# Exercise 1
Answer these questions about the blog post on featured Google publications, one answer a line:
(a) Roughly what share of total publications do the honored 2012 papers cover?
(b) What venue is listed for "Online Matching with Stochastic Rewards"?
(c) Which algorithm does "Matching with our Eyes Closed" say its algorithm does significantly better than?

Posted by Corinna Cortes and Alfred Spector, Google Research
Googlers across the company actively engage with the scientific community by publishing technical papers, contributing open-source packages, working on standards, introducing new APIs and tools, giving talks and presentations, participating in ongoing technical debates, and much more. Our publications offer technical and algorithmic advances, feature aspects we learn as we develop novel products and services, and shed light on some of the technical challenges we face at Google.
In an effort to highlight some of our work, we periodically select a number of publications to be featured on this blog. We first posted a set of papers on this blog in mid-2010 and subsequently discussed them in more detail in the following blog postings. In a second round, we highlighted new noteworthy papers from the later half of 2010 and again in 2011. This time we honor the influential papers authored or co-authored by Googlers covering all of 2012 — covering roughly 6% of our total publications. It’s tough choosing, so we may have left out some important papers. So, do see the publications list to review the complete group.
In the coming weeks we will be offering a more in-depth look at some of these publications, but here are the summaries:
Algorithms and Theory
Online Matching with Stochastic Rewards
Aranyak Mehta*, Debmalya Panigrahi [FOCS'12]
Online advertising is inherently stochastic: value is realized only if the user clicks on the ad, while the ad platform knows only the probability of the click. This paper is the first to introduce the stochastic nature of the rewards to the rich algorithmic field of online allocations. The core algorithmic problem it formulates is online bipartite matching with stochastic rewards, with known click probabilities. The main result is an online algorithm which obtains a large fraction of the optimal value. The paper also shows the difficulty introduced by the stochastic nature, by showing how it behaves very differently from the classic (non-stochastic) online matching problem.
Matching with our Eyes Closed
Gagan Goel*, Pushkar Tripathi* [FOCS'12]
In this paper we propose a simple randomized algorithm for finding a matching in a large graph. Unlike most solutions to this problem, our approach does not rely on building large combinatorial structures (like blossoms) but works completely locally. We analyze the performance of our algorithm and show that it does significantly better than the greedy algorithm. In doing so we improve a celebrated 18 year old result by Aronson et. al.

# Exercise 2
In the entries, starting at the line with "The image size is (1074, 500)." and ending at the line with "tap(257, 106)", swap "sidebar submenu" for "side menu", leaving everything else unchanged, and give back only those lines.

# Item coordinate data
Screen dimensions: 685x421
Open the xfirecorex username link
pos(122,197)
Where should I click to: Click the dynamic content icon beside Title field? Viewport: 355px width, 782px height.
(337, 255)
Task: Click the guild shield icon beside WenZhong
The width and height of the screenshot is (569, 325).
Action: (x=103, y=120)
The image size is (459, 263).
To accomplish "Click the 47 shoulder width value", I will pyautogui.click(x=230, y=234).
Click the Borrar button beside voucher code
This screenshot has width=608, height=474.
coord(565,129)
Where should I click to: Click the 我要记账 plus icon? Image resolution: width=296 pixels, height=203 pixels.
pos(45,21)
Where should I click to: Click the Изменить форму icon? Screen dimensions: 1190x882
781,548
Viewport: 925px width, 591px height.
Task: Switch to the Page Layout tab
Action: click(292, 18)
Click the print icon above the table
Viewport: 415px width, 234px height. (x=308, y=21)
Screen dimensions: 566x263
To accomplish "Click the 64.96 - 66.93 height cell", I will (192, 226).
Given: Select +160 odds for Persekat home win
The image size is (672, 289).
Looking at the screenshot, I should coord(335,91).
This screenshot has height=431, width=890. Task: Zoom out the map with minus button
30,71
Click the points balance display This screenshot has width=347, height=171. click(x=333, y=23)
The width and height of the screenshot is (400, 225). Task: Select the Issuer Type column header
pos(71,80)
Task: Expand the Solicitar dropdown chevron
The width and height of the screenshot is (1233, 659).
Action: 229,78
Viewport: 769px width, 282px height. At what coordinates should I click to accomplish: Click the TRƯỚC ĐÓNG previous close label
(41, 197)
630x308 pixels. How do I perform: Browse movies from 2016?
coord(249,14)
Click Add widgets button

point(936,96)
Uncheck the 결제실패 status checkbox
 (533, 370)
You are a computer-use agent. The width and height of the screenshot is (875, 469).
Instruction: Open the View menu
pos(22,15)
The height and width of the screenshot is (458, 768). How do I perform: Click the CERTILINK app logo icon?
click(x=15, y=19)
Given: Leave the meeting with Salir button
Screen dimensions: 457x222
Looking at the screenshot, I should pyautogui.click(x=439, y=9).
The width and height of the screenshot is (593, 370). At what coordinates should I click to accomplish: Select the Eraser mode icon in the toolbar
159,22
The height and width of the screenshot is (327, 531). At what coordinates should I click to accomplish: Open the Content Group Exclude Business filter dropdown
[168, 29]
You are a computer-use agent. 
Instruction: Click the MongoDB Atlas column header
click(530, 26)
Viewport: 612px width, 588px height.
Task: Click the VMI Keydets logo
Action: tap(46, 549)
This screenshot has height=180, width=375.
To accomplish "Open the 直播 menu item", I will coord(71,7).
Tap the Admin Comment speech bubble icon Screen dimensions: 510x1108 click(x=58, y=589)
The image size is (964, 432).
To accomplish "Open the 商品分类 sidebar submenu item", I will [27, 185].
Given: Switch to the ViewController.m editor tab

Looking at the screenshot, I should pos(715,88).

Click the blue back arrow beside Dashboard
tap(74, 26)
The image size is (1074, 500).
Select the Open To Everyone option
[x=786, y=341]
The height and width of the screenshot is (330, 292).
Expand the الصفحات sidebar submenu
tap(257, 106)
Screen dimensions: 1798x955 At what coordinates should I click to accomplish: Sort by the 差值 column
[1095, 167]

# Task output 1
(a) Roughly 6%
(b) FOCS'12
(c) The greedy algorithm

# Task output 2
The image size is (1074, 500).
Select the Open To Everyone option
[x=786, y=341]
The height and width of the screenshot is (330, 292).
Expand the الصفحات side menu
tap(257, 106)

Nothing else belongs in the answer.